Dr Milstein: I guess I am just as curious as you are, as to what the next decade looks like in residency training, and I don't think this is specific to neurology. I think this is a little bit across the board in graduate medical education. There's been a Renaissance, maybe over the last decade, but particularly over the last 5 years of saying, "If we're going to call our residents students, then we have to treat them like they are students." And they are students who are employees, but they are people who expect to learn and expect to grow. And they can't always be the answer to the question, "Who's going to take care of this?" Right? Health systems have grown exponentially over the last decade, expanding both within their own footprints and taking over smaller hospitals and creating larger networks that create huge referral bases of sick patients that all end up in the hospital where the residents are. And the residents are just expected to take care of those patients. And, I don't say this in a bad way, the era where we say, "While you are a resident, we own you. And it's going to be a hard 3 years or 4 years or 5 years or 7 years, depending on what you're doing. Then it's going to be over and you're going to reap the rewards." Because that's not how the world works. And I really do believe that while anybody would say that they had a hard time during residency, what was a hard residency for you and I, I truly believe is different than the hard that our residents are experiencing right now. I think we have continually piled more and more and more on the residents, and we need to stop them from reaching their breaking point. It doesn't matter what we give the residents, if at the end of those 3 to 7 years, they don't like being a doctor anymore.

So I have been very engaged in the wellness Renaissance. I still use the nasty B word, burnout, right? I don't think wellness is the opposite of burnout. I think those are both topics that we need to discuss. I also think that we haven't found the balance yet, which is a common concern when you're trying to solve a problem. You swing too far in the other direction. What I want to see in the next five or 10 years, is showing the residents how you can create a work/life balance that will work post-residency, right? Just like I said, you can't tell a resident that they have to do everything. If you tell a resident that they don't have to do anything, then they are going to be in for a very rude awakening when they start their clinical practice, whether it is in an academic center or particularly if it's in a private practice, where the economy is going to drive your work product a little bit too. And so we have to help residents find their own pathway that makes them happy and satisfied, as opposed to saying, this is too hard work and this is too easy work. It's about finding the right work. And that's where I think residency training is going to go over the next five or 10 years. And I don't think that's neurology specific, but I think neurology training has taken a particular hit, because many of the amazing developments that have come to neurology in the last 5 to 10 years, are developments that require much more aggressive, much more acute care. And many people in our generation and many people in the generation above us will say, "One of the reasons I went into neurology is so that I could talk about things for two and a half hours before I did anything." And that's just not modern neurology, right?

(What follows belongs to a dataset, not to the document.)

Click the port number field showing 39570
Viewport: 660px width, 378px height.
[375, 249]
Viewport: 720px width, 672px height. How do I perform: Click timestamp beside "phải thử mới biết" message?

I do think, and I am hopeful, that integrating education into all residency training programs is going to be the future of graduate medical education. I think "doctor as educator" is an important pillar of residency training, and people will do it at different levels, of course. Not everybody is going to be a lecturer at a medical school. Not everybody is going to be a program director or a preceptor. But as you said earlier, we all have a responsibility to our patients. And that is a skill set that needs to be developed in every physician.

Dr Salas: That was a wonderful wrap up. And I think I agree with you. I think the personalization about really meeting people where they are, meeting the residents and helping guide them to develop whatever kind of practice and whatever kind of neurologist they want to be, is kind of where we're going. I couldn't agree with you more.